Key Insights
- The projected fair value for Pirelli & C is €4.79 based on 2 Stage Free Cash Flow to Equity
- Pirelli & C's €4.83 share price indicates it is trading at similar levels as its fair value estimate
- Analyst price target for PIRC is €5.57, which is 16% above our fair value estimate
Does the May share price for Pirelli & C. S.p.A. (BIT:PIRC) reflect what it's really worth? Today, we will estimate the stock's intrinsic value by projecting its future cash flows and then discounting them to today's value. Our analysis will employ the Discounted Cash Flow (DCF) model. Don't get put off by the jargon, the math behind it is actually quite straightforward.
Remember though, that there are many ways to estimate a company's value, and a DCF is just one method. If you want to learn more about discounted cash flow, the rationale behind this calculation can be read in detail in the Simply Wall St analysis model.
View our latest analysis for Pirelli & C
Is Pirelli & C Fairly Valued?
We're using the 2-stage growth model, which simply means we take in account two stages of company's growth. In the initial period the company may have a higher growth rate and the second stage is usually assumed to have a stable growth rate. To start off with, we need to estimate the next ten years of cash flows. Where possible we use analyst estimates, but when these aren't available we extrapolate the previous free cash flow (FCF) from the last estimate or reported value. We assume companies with shrinking free cash flow will slow their rate of shrinkage, and that companies with growing free cash flow will see their growth rate slow, over this period. We do this to reflect that growth tends to slow more in the early years than it does in later years.

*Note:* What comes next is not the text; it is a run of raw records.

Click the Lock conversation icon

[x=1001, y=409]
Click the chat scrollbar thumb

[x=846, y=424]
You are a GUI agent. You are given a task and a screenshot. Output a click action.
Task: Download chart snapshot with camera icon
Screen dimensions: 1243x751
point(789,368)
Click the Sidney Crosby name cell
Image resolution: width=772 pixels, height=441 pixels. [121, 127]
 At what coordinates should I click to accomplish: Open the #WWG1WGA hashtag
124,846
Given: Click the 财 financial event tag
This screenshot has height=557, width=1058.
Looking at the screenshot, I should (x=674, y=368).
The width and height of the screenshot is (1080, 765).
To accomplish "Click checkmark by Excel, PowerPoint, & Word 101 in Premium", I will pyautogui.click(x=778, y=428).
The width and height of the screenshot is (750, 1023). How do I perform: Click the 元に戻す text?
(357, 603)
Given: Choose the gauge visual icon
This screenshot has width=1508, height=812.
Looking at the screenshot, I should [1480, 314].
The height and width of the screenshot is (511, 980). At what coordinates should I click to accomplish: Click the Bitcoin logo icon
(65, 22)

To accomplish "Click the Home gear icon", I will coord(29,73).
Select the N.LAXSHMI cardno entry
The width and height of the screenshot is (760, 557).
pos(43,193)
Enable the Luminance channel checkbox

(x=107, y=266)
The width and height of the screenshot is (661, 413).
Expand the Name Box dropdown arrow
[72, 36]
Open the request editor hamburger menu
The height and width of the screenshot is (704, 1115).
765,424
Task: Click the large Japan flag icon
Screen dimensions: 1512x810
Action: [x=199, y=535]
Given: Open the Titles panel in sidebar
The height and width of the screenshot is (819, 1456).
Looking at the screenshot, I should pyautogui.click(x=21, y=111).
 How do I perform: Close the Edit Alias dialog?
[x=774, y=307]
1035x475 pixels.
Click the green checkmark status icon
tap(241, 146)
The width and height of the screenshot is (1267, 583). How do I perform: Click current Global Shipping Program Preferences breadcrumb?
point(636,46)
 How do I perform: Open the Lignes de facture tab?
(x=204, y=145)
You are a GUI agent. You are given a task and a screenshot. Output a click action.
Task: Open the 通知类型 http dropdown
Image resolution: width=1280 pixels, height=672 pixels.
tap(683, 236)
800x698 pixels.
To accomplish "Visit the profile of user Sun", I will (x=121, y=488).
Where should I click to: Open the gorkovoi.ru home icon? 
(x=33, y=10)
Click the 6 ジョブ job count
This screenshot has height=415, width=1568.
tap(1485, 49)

Generally we assume that a dollar today is more valuable than a dollar in the future, so we discount the value of these future cash flows to their estimated value in today's dollars:
10-year free cash flow (FCF) estimate
2023 | 2024 | 2025 | 2026 | 2027 | 2028 | 2029 | 2030 | 2031 | 2032 | |
Levered FCF (€, Millions) | €477.0m | €517.5m | €579.6m | €873.0m | €1.00b | €1.11b | €1.21b | €1.29b | €1.35b | €1.41b |
Growth Rate Estimate Source | Analyst x5 | Analyst x5 | Analyst x4 | Analyst x1 | Est @ 14.92% | Est @ 11.06% | Est @ 8.37% | Est @ 6.48% | Est @ 5.15% | Est @ 4.23% |
Present Value (€, Millions) Discounted @ 20% | €398 | €361 | €338 | €425 | €407 | €378 | €342 | €304 | €267 | €232 |
("Est" = FCF growth rate estimated by Simply Wall St)
Present Value of 10-year Cash Flow (PVCF) = €3.5b
The second stage is also known as Terminal Value, this is the business's cash flow after the first stage. The Gordon Growth formula is used to calculate Terminal Value at a future annual growth rate equal to the 5-year average of the 10-year government bond yield of 2.1%. We discount the terminal cash flows to today's value at a cost of equity of 20%.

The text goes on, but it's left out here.